> [TASK ITEM]:
Retype the records below exactly. Leave nothing out.

> [RECORDS FOR THE EXERCISE]:
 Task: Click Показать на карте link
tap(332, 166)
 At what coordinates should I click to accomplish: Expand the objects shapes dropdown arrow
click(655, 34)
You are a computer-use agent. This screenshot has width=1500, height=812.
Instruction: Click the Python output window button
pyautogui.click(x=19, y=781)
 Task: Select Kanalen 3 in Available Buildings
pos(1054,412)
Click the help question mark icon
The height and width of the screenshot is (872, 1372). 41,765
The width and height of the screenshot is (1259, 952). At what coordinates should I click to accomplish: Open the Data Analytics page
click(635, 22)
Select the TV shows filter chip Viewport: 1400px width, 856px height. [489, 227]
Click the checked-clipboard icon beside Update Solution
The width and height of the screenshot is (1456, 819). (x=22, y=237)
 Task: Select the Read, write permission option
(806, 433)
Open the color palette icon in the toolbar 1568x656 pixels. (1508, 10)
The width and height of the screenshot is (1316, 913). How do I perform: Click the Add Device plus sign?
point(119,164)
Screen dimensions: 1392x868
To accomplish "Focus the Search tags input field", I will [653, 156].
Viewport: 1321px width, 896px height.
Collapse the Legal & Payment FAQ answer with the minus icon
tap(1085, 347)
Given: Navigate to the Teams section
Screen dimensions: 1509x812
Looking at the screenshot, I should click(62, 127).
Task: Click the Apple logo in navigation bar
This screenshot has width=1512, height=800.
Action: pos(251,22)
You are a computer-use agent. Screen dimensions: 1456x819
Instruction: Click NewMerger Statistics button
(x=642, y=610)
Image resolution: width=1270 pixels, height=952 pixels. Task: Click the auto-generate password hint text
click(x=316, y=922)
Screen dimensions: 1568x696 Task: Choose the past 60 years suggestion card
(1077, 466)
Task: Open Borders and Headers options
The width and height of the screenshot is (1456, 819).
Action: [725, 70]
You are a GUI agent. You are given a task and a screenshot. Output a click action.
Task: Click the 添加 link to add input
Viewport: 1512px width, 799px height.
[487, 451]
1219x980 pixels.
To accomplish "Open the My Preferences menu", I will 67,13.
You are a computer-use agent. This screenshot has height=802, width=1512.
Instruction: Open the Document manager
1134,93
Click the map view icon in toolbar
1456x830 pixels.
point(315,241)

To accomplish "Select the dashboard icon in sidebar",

> [REPLY TO THE TASK]:
 Task: Click Показать на карте link
tap(332, 166)
 At what coordinates should I click to accomplish: Expand the objects shapes dropdown arrow
click(655, 34)
You are a computer-use agent. This screenshot has width=1500, height=812.
Instruction: Click the Python output window button
pyautogui.click(x=19, y=781)
 Task: Select Kanalen 3 in Available Buildings
pos(1054,412)
Click the help question mark icon
The height and width of the screenshot is (872, 1372). 41,765
The width and height of the screenshot is (1259, 952). At what coordinates should I click to accomplish: Open the Data Analytics page
click(635, 22)
Select the TV shows filter chip Viewport: 1400px width, 856px height. [489, 227]
Click the checked-clipboard icon beside Update Solution
The width and height of the screenshot is (1456, 819). (x=22, y=237)
 Task: Select the Read, write permission option
(806, 433)
Open the color palette icon in the toolbar 1568x656 pixels. (1508, 10)
The width and height of the screenshot is (1316, 913). How do I perform: Click the Add Device plus sign?
point(119,164)
Screen dimensions: 1392x868
To accomplish "Focus the Search tags input field", I will [653, 156].
Viewport: 1321px width, 896px height.
Collapse the Legal & Payment FAQ answer with the minus icon
tap(1085, 347)
Given: Navigate to the Teams section
Screen dimensions: 1509x812
Looking at the screenshot, I should click(62, 127).
Task: Click the Apple logo in navigation bar
This screenshot has width=1512, height=800.
Action: pos(251,22)
You are a computer-use agent. Screen dimensions: 1456x819
Instruction: Click NewMerger Statistics button
(x=642, y=610)
Image resolution: width=1270 pixels, height=952 pixels. Task: Click the auto-generate password hint text
click(x=316, y=922)
Screen dimensions: 1568x696 Task: Choose the past 60 years suggestion card
(1077, 466)
Task: Open Borders and Headers options
The width and height of the screenshot is (1456, 819).
Action: [725, 70]
You are a GUI agent. You are given a task and a screenshot. Output a click action.
Task: Click the 添加 link to add input
Viewport: 1512px width, 799px height.
[487, 451]
1219x980 pixels.
To accomplish "Open the My Preferences menu", I will 67,13.
You are a computer-use agent. This screenshot has height=802, width=1512.
Instruction: Open the Document manager
1134,93
Click the map view icon in toolbar
1456x830 pixels.
point(315,241)

To accomplish "Select the dashboard icon in sidebar",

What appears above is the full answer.